Mariana had a soft spot for Henry, probably because he’d had such rotten luck. But even so, she was unsure about admitting him into the group. It wasn’t just that he was significantly more unwell than the other members: seriously ill patients could be held and healed very effectively by groups—but they could also disrupt them to the point of disintegration. As soon as any group establishes itself, it always arouses envy and attack—and not just from forces on the outside, those excluded from the group, but also from dark and dangerous forces within the group itself. And ever since he’d joined them a few months ago, Henry had been a constant source of conflict. He brought it with him. There was a latent aggression in him, a bubbling anger, that was often difficult to contain.
But Mariana didn’t give up easily; as long as she was able to maintain control of the group, she felt determined to work with him. She believed in the group, in these eight individuals sitting in a circle—she believed in the circle, and its power to heal. In her more fanciful moments, Mariana could be quite mystical about the power of circles: the circle in the sun, the moon, or the earth; the planets spinning through the heavens; the circle in a wheel; the dome of a church—or a wedding ring. Plato said the soul was a circle—which made sense to Mariana. Life was a circle too, wasn’
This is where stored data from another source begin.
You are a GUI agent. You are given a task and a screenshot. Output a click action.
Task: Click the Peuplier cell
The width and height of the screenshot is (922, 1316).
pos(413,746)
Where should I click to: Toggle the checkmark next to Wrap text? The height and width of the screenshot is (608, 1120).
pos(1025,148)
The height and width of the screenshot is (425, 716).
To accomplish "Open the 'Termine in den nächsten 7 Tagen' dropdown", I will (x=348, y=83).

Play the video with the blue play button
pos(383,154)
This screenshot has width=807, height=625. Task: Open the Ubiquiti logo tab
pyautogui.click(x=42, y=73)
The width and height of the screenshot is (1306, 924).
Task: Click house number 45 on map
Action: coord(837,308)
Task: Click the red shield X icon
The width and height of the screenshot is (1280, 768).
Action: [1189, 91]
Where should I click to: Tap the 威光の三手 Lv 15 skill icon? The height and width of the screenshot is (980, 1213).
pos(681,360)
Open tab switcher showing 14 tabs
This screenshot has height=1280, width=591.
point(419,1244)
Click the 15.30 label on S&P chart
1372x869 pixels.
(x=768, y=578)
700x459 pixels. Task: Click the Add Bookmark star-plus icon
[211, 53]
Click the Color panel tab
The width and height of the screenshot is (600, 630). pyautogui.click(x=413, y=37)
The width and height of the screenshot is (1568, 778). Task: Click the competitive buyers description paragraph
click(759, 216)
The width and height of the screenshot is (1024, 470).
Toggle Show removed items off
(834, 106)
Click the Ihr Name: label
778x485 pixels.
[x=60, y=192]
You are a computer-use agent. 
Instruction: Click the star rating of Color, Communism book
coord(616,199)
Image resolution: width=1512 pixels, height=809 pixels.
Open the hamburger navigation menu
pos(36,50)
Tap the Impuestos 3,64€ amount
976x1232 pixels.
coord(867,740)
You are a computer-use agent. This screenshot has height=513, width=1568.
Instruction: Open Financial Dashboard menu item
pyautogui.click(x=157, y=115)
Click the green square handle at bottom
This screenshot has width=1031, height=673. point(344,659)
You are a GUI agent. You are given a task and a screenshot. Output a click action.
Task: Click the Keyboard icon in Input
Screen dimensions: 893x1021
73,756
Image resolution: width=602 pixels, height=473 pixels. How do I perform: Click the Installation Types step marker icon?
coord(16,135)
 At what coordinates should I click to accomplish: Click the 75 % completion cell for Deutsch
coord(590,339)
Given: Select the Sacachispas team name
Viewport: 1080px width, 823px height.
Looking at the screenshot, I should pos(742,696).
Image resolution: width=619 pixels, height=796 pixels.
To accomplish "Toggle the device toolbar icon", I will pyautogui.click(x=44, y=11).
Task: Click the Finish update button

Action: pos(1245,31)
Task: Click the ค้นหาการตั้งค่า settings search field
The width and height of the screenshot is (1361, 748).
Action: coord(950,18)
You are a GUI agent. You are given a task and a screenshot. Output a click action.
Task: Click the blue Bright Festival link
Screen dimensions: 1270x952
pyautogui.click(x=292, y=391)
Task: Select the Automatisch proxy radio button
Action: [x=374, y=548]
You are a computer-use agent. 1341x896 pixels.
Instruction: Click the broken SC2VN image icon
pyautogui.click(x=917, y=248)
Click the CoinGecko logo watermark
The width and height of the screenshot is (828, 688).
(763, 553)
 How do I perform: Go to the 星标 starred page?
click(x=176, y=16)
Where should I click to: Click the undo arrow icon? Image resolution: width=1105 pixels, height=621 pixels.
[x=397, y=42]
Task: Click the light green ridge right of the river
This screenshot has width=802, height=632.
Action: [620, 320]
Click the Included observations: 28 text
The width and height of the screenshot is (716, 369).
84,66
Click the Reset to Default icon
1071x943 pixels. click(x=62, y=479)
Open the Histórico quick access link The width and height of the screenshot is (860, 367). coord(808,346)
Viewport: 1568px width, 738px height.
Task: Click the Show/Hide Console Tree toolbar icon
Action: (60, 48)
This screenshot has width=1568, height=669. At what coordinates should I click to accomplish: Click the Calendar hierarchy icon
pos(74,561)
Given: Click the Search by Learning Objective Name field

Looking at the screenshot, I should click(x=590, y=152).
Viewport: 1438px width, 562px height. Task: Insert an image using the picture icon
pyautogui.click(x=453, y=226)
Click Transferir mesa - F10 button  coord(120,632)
t it?—from birth to death.
And when group therapy was working well, a kind of miracle would occur within this circle—the birth of a separate entity: a group spirit, a group mind; a “big mind,” it was often called, more than the sum of its parts; more intelligent than the therapist or the individual members. It was wise, healing, and powerfully containing. Mariana had seen its power firsthand many times. In her front room, over the years, many ghosts had been conjured up in this circle, and laid to rest.
Today, it was Liz’s turn to be spooked. She just couldn’t let go of the coffee cup. It brought up so much anger and resentment in her—the fact Henry thought the rules didn’t apply to him, that he could break them with such disdain; then Liz suddenly realized how much Henry reminded her of her older brother, who had been so entitled, and such a bully. All Liz’s repressed anger toward her brother started surfacing, which was good, Mariana thought—it needed to surface. Provided Henry could stand being used as a psychological punching bag.
Which, of course, he couldn’t.
Henry leaped up suddenly, letting out an anguished cry. He flung his coffee cup onto the floor. It split open in the center of the circle—and a growing pool of black coffee spread out onto the floorboards.
The other members of the group were immediately vocal and somewhat hysterical in their outrage. Liz burst into tears again, and Henry tried to leave. But Mariana persuaded him to stay and talk through what had happened.
“It’s just a fucking coffee cup, what’s the big deal?” Henry said, sounding like an indignant child.
“It’s not about the coffee cup,” said Mariana. “It’s about boundaries—the boundaries of this group, the rules we abide by here. We’ve spoken about this before. We can’t take part in therapy if we feel unsafe. Boundaries make us feel safe. Boundaries are what therapy is about.”